Evaluating a Self-Tuning Version of Muon on the NanoGPT Speedrun

14 minute read

Published:

For the better part of a decade, Adam has been the default optimizer for training deep learning models. But the ground is shifting. As we scale to massive models, a new family of geometry-aware optimizers, most notably Muon [1, 2], has emerged as a promising contender. The results from the modded-nanogpt [3] speedrun showed that by respecting the unique geometry of neural network layers, we could achieve faster and more efficient training. This is backed by simultaneous and follow up works like Scion [4], Modular Duality [5], Gluon [6], steepest descent under a particular norm and manifold [7, 8], and spectral condition for feature learning [9].

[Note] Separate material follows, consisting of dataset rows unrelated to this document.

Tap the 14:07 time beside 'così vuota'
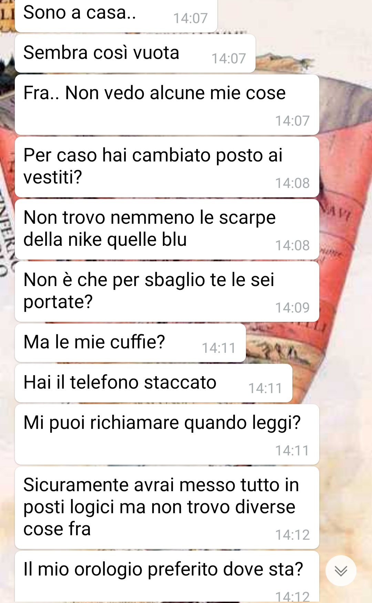This screenshot has width=372, height=603. coord(229,59)
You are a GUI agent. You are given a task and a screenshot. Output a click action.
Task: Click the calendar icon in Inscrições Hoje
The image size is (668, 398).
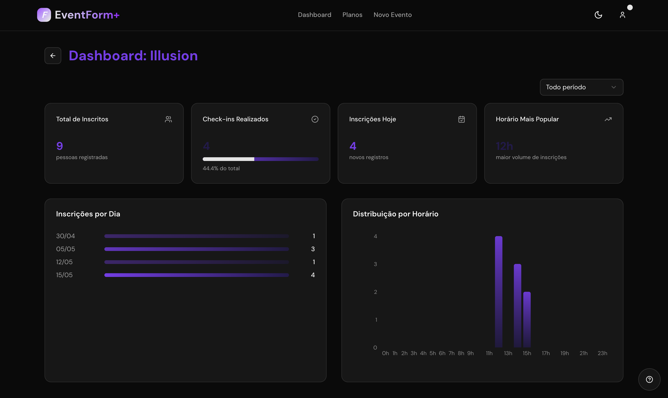[462, 119]
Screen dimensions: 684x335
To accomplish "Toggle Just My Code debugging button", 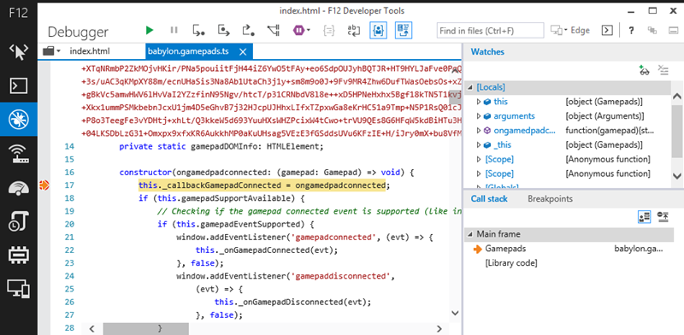I will (x=378, y=30).
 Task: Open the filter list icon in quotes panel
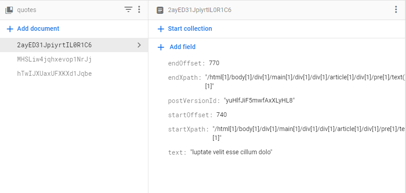[x=129, y=10]
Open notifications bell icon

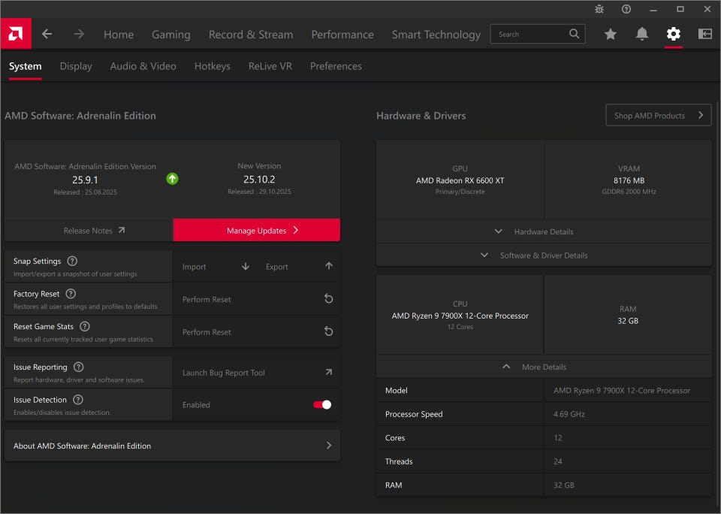642,34
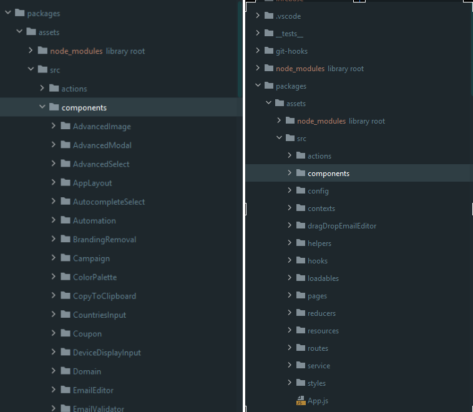Click the folder icon beside ColorPalette

(x=66, y=277)
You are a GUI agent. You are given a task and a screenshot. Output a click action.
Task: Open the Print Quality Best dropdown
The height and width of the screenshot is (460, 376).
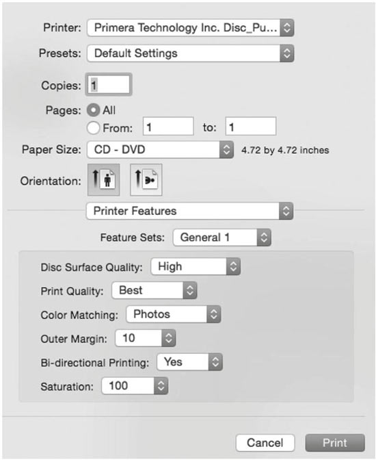[154, 290]
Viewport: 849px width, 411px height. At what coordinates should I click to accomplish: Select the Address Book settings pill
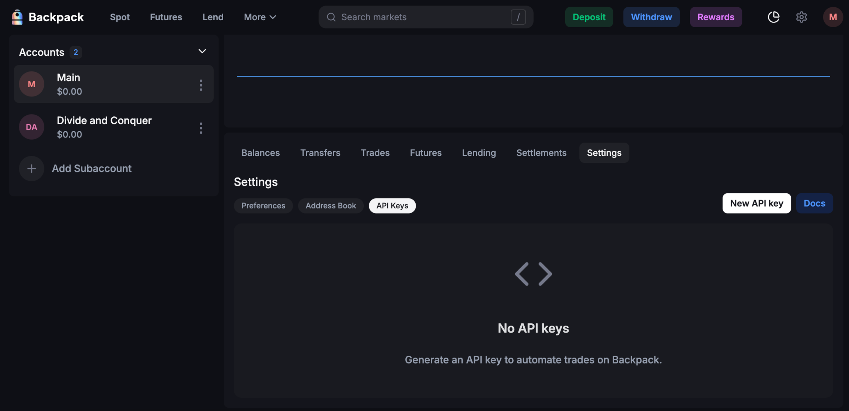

I was curious of this shift and dove into the latest optimization theory. While Muon’s geometric update direction provides gains, it still relies on a globally-tuned learning rate. I wanted to check if by borrowing some concepts from latest research, we can create an optimizer that could determine its own step size dynamically, adapting to the unique landscape of each layer. I call this Arion, Adaptive-Radius with dualizatION. Arion is designed to work in tandem with the spectral condition for feature learning [9].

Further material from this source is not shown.